Problem to solve: Copy every record exactly.

Saved data entries:

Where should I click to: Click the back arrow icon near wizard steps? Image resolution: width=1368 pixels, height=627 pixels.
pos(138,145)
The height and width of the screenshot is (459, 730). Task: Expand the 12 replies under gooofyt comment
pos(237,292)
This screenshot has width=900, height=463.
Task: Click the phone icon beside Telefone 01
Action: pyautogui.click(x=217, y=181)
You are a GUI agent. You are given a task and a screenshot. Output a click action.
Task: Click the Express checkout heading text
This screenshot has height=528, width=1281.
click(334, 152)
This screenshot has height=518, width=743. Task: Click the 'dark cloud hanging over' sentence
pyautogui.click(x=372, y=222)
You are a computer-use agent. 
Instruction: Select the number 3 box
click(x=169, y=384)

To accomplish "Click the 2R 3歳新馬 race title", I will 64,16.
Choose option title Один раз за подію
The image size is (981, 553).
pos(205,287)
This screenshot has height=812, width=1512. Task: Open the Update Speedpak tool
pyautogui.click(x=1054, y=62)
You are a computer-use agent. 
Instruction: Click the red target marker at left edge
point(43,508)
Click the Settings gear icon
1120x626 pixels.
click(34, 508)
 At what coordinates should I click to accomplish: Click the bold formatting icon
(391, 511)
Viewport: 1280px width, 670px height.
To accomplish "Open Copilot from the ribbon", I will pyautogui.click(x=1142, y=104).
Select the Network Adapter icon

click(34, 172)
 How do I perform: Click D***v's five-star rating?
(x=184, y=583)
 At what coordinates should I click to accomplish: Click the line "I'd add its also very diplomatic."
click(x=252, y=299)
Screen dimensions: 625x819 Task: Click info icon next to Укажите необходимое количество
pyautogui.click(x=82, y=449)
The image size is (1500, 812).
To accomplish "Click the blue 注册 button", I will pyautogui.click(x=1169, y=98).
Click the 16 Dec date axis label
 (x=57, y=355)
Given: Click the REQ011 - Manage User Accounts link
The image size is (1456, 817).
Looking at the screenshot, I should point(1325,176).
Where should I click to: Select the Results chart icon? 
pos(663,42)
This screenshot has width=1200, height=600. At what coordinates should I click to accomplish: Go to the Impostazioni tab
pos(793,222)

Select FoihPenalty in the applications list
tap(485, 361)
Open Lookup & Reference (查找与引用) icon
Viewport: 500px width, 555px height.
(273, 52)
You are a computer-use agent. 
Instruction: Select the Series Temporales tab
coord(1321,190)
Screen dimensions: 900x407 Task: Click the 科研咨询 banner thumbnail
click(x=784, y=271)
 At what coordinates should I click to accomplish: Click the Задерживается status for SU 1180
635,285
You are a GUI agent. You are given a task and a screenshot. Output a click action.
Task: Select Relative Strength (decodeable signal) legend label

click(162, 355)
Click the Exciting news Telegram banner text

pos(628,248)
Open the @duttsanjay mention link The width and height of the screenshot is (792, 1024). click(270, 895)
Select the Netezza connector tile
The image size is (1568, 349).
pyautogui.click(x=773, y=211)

Response:
Where should I click to: Click the back arrow icon near wizard steps? Image resolution: width=1368 pixels, height=627 pixels.
pos(138,145)
The height and width of the screenshot is (459, 730). Task: Expand the 12 replies under gooofyt comment
pos(237,292)
This screenshot has width=900, height=463.
Task: Click the phone icon beside Telefone 01
Action: pyautogui.click(x=217, y=181)
You are a GUI agent. You are given a task and a screenshot. Output a click action.
Task: Click the Express checkout heading text
This screenshot has height=528, width=1281.
click(334, 152)
This screenshot has height=518, width=743. Task: Click the 'dark cloud hanging over' sentence
pyautogui.click(x=372, y=222)
You are a computer-use agent. 
Instruction: Select the number 3 box
click(x=169, y=384)

To accomplish "Click the 2R 3歳新馬 race title", I will 64,16.
Choose option title Один раз за подію
The image size is (981, 553).
pos(205,287)
This screenshot has height=812, width=1512. Task: Open the Update Speedpak tool
pyautogui.click(x=1054, y=62)
You are a computer-use agent. 
Instruction: Click the red target marker at left edge
point(43,508)
Click the Settings gear icon
1120x626 pixels.
click(34, 508)
 At what coordinates should I click to accomplish: Click the bold formatting icon
(391, 511)
Viewport: 1280px width, 670px height.
To accomplish "Open Copilot from the ribbon", I will pyautogui.click(x=1142, y=104).
Select the Network Adapter icon

click(34, 172)
 How do I perform: Click D***v's five-star rating?
(x=184, y=583)
 At what coordinates should I click to accomplish: Click the line "I'd add its also very diplomatic."
click(x=252, y=299)
Screen dimensions: 625x819 Task: Click info icon next to Укажите необходимое количество
pyautogui.click(x=82, y=449)
The image size is (1500, 812).
To accomplish "Click the blue 注册 button", I will pyautogui.click(x=1169, y=98).
Click the 16 Dec date axis label
 (x=57, y=355)
Given: Click the REQ011 - Manage User Accounts link
The image size is (1456, 817).
Looking at the screenshot, I should point(1325,176).
Where should I click to: Select the Results chart icon? 
pos(663,42)
This screenshot has width=1200, height=600. At what coordinates should I click to accomplish: Go to the Impostazioni tab
pos(793,222)

Select FoihPenalty in the applications list
tap(485, 361)
Open Lookup & Reference (查找与引用) icon
Viewport: 500px width, 555px height.
(273, 52)
You are a computer-use agent. 
Instruction: Select the Series Temporales tab
coord(1321,190)
Screen dimensions: 900x407 Task: Click the 科研咨询 banner thumbnail
click(x=784, y=271)
 At what coordinates should I click to accomplish: Click the Задерживается status for SU 1180
635,285
You are a GUI agent. You are given a task and a screenshot. Output a click action.
Task: Select Relative Strength (decodeable signal) legend label

click(162, 355)
Click the Exciting news Telegram banner text

pos(628,248)
Open the @duttsanjay mention link The width and height of the screenshot is (792, 1024). click(270, 895)
Select the Netezza connector tile
The image size is (1568, 349).
pyautogui.click(x=773, y=211)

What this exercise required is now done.